Directions for this task: Every line with the word "computer" in it should be extracted from the data that follows.

(Information supplied begins)

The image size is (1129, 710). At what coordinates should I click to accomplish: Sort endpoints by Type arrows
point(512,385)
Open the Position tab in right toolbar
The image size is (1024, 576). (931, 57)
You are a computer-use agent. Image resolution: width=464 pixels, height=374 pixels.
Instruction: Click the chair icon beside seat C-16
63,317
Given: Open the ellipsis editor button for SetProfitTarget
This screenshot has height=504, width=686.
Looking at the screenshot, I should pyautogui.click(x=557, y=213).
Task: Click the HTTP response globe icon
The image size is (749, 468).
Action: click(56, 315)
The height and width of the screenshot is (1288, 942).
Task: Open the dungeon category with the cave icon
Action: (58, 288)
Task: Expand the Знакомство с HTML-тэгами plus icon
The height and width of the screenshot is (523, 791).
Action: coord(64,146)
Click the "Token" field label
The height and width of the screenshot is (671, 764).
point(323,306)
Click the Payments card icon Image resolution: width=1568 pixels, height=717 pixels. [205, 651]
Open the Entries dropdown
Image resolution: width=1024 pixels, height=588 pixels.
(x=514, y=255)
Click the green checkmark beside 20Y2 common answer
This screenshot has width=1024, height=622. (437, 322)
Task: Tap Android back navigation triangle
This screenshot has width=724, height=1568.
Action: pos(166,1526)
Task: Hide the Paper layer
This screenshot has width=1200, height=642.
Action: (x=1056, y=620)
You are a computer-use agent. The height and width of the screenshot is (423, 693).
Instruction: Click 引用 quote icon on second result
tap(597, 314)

(Information supplied ends)

Exercise answer:
You are a computer-use agent. Image resolution: width=464 pixels, height=374 pixels.
You are a computer-use agent. The height and width of the screenshot is (423, 693).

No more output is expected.